There is already a well-established template. The Federal Communications Commission’s regulatory mandate includes not only assuring adequate competition in the electronic media sector but also assuring that the broader public interest is being served. Within the context of this public interest standard, the FCC has pursued a variety of social welfare objectives, from reducing the digital divide to protecting children from adult content to ensuring that the public has access to a diversity of sources and viewpoints. It even has regulations in place that prohibit the broadcasting of disinformation. The FCC also has the authority to review proposed media mergers according to two criteria: 1) the implications for competition; and 2) the implications for the broader public interest.
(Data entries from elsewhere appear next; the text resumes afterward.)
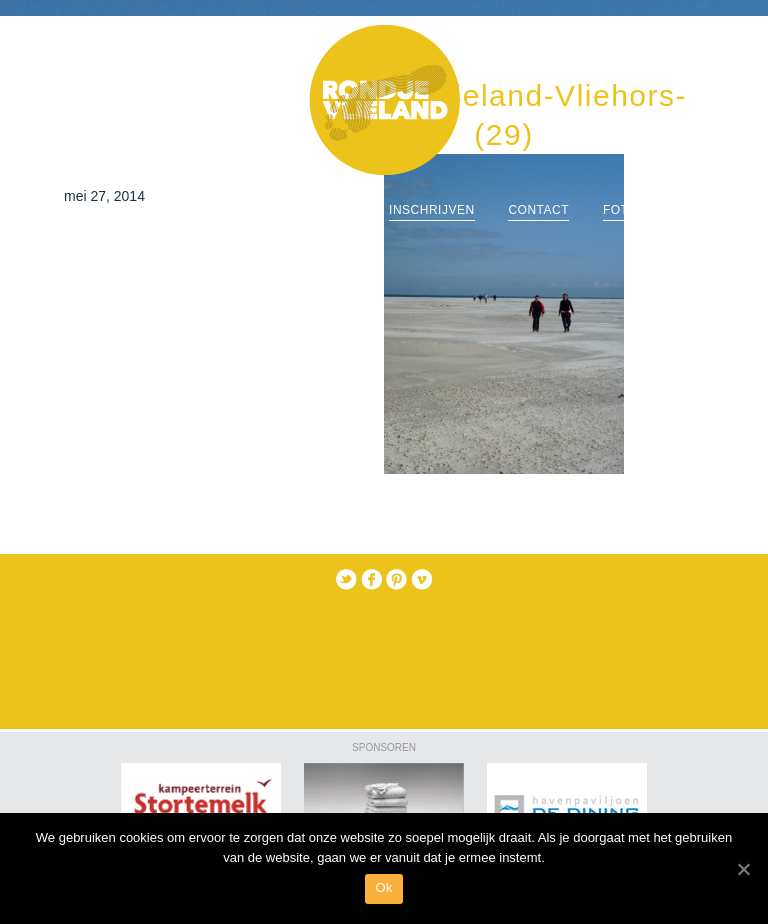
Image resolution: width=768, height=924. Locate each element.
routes (328, 210)
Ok (383, 887)
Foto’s (626, 210)
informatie (229, 210)
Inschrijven (432, 210)
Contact (538, 210)
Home (137, 210)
However (and this is a hugely important however), the FCC’s ability to regulate on behalf of the public interest is in many ways confined to the narrow context of broadcasting. Consider, for instance, that the FCC did not even review the 2018 merger of AT&T and Time Warner, two of the largest communications companies in the world. Why? Because this colossal merger did not involve the changing of hands of any broadcast licenses, which is the lone necessity to trigger the application of the FCC’s public interest standard of review for media mergers. In 2019, this seems incredibly anachronistic.

Our existing public interest framework for media regulation does not apply to digital platforms. Why is the application of the public interest standard so limited? Because the First Amendment restricts government intervention in the media sector. However, the system that has evolved in the US creates narrow and limited exceptions based upon the characteristics of individual technologies. For instance, broadcast regulation is permissible in part because broadcasters utilize a public resource—the broadcast spectrum, which policymakers and the courts have treated as “owned by the people.” In exchange for access to this collectively owned resource, broadcasters must abide by a range of public interest obligations, some of which may infringe upon their First Amendment freedoms.
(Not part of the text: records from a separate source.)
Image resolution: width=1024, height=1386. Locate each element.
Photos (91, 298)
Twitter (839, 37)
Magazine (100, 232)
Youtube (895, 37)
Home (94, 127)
How, then, could we expand the scope of the public interest standard so that it could be brought to bear where it now seems to be needed most – in the regulation of digital platforms? The solution involves borrowing from broadcast regulation.

Like broadcasters, many digital platforms have built their business on a public resource. In this case, the public resource is not spectrum but, rather, our user data. Massive aggregations of user data provide the economic engine for Facebook, Google, and beyond. For several reasons, user data can—and should—be thought of as a public resource that is “owned by the people.”

First, it is widely accepted at this point that individuals should have some form of property rights in their user data. But given that user data’s real value is not at the individual level but, rather, at the level of the massive aggregations, a more collectively oriented property right makes sense. Second, practical challenges (and potential downsides) come with granting individuals full-fledged property rights in their user data. An individual property rights approach ignores the distinctive characteristics of user data as a resource. Such an approach could make it more difficult to unlock wide-ranging benefits from large aggregations of user data. A more collectivist approach could better protect and preserve the value and innovations that emerge from these data aggregations.

If we understand aggregate user data as a public resource, then just as broadcast licensees must abide by public interest obligations in exchange for the privilege of monetizing the broadcast spectrum, so too should large digital platforms abide by public interest obligations in exchange for the privilege of monetizing our data.

What those obligations should look like is, of course, the next big question. But once we think of aggregate user data as a public resource, the path opens up for moving beyond antitrust enforcement and developing a regulatory framework in which digital platforms operate under obligations to serve the public interest.